Work required: Write out every line of the records below word for word, omitting the pictures.
# # # # # # #
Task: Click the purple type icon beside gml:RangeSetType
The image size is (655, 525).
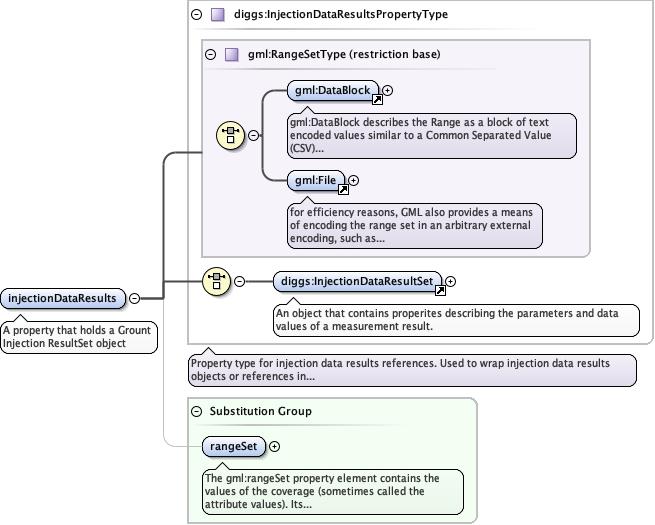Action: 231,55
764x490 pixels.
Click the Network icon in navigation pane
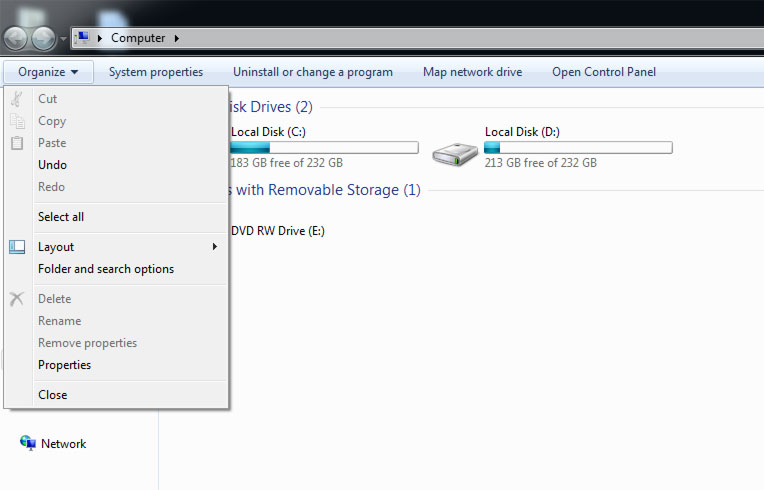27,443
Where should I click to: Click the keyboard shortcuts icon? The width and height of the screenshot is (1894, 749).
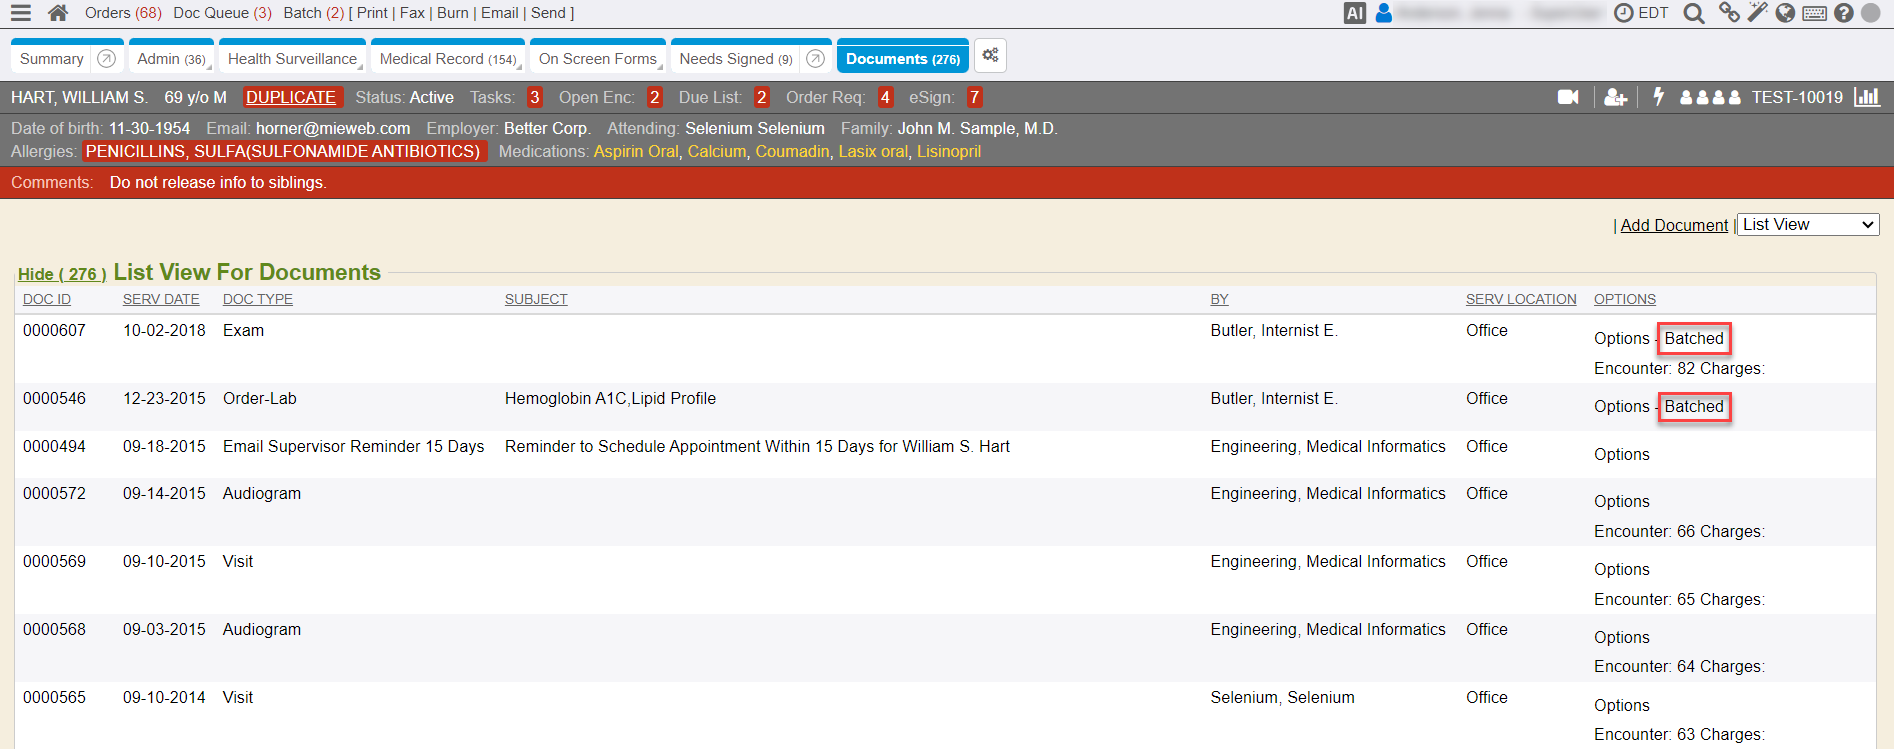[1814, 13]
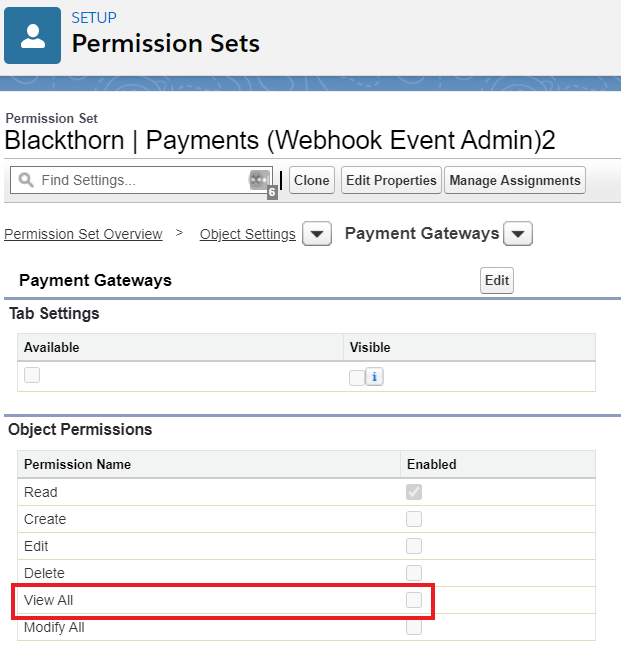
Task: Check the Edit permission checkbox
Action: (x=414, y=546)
# # # # # # #
Answer below:
Task: Click the purple type icon beside gml:RangeSetType
The image size is (655, 525).
Action: 231,55
764x490 pixels.
Click the Network icon in navigation pane
27,443
Where should I click to: Click the keyboard shortcuts icon? The width and height of the screenshot is (1894, 749).
[1814, 13]
Task: Check the Edit permission checkbox
Action: (x=414, y=546)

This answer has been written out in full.